Red flags on your ERAS application can be very anxiety inducing. There is a lot of confusion on exactly what to say and where to say it. Overall, programs get multiple pieces of information from letter writers, USMLE itself, your medical school, etc. In these instances, it is best to use the personal statement to explain your side of the story.

What if you had a Step 1 Failure, Step 2CK Failure, or Step 2CS Failure?

A program will see whether you passed your USLMEs on the first attempt. It’s all in your transcript that is submitted to the program. Thus, this is our suggestion for our clients in their personal statement.
1. Take full responsibility for the failed attempt.
2. Acknowledge and explain the situation and an extenuating circumstances (illness, family emergency). Try to be fact based and not embellish.
3. Explain what you did to rectify the situation and how well you did on the 2nd attempt.
4. Emphasize that you and your medical school professors have no concern about your ability to pass additional licensing examinations or your clinical knowledge – you know now that you have to put in more preparatory time to succeed in test taking.
This is a pretty straightforward explanation. The only wrong way is not taking responsibility and attempting to blame the failure entirely on external circumstances. A strong second attempt score is very helpful. Some wonder if they should even explain the failure in the personal statement. We recommend disclosing. The reason is that Program Directors are looking for reasons to reject you. They can fill their list with only applicants that have passed all USMLEs on the first attempt. But, they are often willing to look over a failed attempt if the reason is clearly laid out and the applicant has shown growth through the process. We believe disclosing on your personal statement is sufficient. Of course, if you’re offered an interview, be prepared to answer questions related to any failed USMLE attempts.

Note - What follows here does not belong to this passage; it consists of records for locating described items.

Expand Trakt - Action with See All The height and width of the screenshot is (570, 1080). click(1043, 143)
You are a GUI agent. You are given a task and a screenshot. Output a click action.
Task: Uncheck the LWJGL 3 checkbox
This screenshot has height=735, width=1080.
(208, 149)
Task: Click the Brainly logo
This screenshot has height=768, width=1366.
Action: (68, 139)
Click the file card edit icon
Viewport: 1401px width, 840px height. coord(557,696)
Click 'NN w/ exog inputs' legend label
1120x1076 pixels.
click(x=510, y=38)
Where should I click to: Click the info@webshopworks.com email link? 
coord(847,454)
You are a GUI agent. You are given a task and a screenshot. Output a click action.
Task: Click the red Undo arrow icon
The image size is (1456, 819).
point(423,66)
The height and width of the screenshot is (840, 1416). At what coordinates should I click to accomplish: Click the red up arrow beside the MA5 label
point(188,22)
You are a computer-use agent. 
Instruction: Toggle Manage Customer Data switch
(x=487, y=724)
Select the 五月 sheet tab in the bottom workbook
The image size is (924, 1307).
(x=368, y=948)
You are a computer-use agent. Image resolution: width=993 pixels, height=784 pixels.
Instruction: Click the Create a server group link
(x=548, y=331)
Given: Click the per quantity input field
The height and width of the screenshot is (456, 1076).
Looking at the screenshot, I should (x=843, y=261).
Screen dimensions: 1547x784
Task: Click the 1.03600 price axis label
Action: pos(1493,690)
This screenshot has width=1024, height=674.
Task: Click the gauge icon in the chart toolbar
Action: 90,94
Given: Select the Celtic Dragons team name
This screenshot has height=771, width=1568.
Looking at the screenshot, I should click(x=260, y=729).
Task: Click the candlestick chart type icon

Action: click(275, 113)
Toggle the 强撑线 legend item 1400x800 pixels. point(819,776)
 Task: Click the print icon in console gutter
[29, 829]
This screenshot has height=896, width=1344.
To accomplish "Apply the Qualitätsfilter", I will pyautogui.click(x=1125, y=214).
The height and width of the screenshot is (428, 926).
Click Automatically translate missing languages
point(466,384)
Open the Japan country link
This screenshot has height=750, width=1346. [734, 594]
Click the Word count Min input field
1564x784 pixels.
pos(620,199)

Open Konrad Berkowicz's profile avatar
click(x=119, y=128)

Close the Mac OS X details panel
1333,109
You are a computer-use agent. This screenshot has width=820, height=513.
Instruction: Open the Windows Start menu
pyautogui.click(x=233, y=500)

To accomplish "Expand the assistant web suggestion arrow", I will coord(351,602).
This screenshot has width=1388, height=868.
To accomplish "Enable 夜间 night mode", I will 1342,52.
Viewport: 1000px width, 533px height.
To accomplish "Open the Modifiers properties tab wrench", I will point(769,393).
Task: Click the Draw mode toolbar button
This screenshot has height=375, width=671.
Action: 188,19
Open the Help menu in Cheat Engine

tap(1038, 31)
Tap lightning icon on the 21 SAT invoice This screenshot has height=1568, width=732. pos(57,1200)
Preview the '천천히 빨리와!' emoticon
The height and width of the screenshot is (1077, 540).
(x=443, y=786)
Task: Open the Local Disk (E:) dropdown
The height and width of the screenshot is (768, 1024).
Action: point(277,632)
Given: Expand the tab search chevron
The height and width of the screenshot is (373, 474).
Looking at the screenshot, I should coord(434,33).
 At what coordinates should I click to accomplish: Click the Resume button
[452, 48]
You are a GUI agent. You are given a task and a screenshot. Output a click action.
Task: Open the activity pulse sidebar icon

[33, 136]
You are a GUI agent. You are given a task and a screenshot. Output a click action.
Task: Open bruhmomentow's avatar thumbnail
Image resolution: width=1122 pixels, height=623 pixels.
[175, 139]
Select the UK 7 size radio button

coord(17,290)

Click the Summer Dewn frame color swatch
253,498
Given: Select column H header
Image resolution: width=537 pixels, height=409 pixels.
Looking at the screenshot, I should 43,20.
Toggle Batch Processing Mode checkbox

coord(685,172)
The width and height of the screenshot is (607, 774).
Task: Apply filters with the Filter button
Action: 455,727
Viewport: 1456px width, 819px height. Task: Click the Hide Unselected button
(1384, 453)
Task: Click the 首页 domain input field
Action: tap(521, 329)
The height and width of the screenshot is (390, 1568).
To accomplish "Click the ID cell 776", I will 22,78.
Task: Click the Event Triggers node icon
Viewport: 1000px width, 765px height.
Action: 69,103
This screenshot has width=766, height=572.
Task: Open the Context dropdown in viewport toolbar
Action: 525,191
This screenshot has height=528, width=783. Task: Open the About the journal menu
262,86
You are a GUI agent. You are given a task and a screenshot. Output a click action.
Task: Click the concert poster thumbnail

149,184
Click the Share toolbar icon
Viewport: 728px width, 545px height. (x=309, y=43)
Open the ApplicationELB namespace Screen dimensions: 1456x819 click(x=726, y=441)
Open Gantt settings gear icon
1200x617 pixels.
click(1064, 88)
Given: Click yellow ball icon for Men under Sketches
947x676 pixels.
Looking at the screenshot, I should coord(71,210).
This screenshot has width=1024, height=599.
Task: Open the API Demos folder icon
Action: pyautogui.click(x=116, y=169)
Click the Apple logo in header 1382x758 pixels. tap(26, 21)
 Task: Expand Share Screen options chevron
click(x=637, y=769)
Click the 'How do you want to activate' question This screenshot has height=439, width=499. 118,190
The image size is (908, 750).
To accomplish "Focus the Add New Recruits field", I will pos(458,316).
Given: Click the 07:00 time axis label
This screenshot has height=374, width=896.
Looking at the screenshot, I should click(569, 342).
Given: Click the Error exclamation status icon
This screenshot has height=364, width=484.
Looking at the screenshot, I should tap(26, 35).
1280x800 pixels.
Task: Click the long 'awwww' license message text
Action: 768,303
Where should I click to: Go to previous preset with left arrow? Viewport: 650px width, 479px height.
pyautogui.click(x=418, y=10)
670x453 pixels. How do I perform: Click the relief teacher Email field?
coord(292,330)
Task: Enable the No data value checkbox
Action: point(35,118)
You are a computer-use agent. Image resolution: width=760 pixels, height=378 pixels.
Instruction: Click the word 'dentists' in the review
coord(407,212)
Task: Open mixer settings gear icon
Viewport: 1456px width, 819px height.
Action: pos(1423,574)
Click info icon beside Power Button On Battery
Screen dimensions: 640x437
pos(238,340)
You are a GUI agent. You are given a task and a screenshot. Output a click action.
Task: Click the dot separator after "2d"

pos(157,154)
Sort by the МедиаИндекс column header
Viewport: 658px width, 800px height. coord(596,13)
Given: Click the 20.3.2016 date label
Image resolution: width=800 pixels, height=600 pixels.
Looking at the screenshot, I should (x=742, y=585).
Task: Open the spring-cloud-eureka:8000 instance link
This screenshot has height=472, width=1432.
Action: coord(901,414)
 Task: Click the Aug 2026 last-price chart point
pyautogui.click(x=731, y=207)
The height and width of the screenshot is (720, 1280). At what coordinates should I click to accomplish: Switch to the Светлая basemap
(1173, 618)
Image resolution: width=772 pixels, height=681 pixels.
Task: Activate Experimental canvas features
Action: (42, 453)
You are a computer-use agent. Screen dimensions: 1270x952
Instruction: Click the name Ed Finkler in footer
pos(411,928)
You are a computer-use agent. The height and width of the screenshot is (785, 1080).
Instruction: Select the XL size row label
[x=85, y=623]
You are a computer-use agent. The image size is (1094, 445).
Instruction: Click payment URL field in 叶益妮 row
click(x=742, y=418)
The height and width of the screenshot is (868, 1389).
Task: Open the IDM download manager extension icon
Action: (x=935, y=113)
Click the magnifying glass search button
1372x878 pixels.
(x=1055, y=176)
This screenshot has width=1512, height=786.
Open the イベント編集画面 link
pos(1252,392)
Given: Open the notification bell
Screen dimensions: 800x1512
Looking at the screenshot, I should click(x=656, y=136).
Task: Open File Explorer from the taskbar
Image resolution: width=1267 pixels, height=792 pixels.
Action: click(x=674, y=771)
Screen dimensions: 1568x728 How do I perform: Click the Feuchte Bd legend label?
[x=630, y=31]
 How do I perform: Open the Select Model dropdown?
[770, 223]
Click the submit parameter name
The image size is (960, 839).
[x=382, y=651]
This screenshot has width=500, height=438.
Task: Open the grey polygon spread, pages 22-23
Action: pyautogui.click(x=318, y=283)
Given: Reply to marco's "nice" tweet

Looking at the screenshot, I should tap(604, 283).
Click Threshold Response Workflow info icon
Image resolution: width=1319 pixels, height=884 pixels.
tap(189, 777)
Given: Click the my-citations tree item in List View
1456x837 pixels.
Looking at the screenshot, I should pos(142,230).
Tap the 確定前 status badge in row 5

What if there is more than 5 years since your graduation?

This happens very commonly for IMGs. 5 or more years of graduation is a red flag since programs are concerned you’re too far away from your medical school training. This is again something you can address in the personal statement. The suggestions we have is to emphasize the time between graduation where you kept your clinical skills sharp. The best is U.S.-based observerships. You can also mention staying on top of the medical literature having signed up for membership with the American Medical Association and reading medical journals.


What if you had some disciplinary actions related to your medical school education?

This is very individual specific. Sometimes a disciplinary action can mean cheating on a test or unprofessional behavior in medical school leading to a leave of absence. In this instance, you have to carefully consider what other pieces of information a program will receive that relates to this situation. For instance, will a letter of recommendation discuss this? Will the medical school’s Dean letter mention this? How serious is the issue? 

If there is a significant chance that the program will become aware of these issues, we recommend being proactive and disclose in the personal statement. But, if the issue in question was a quiz back in college that will not be in your application at all then it is safe to keep it to yourself.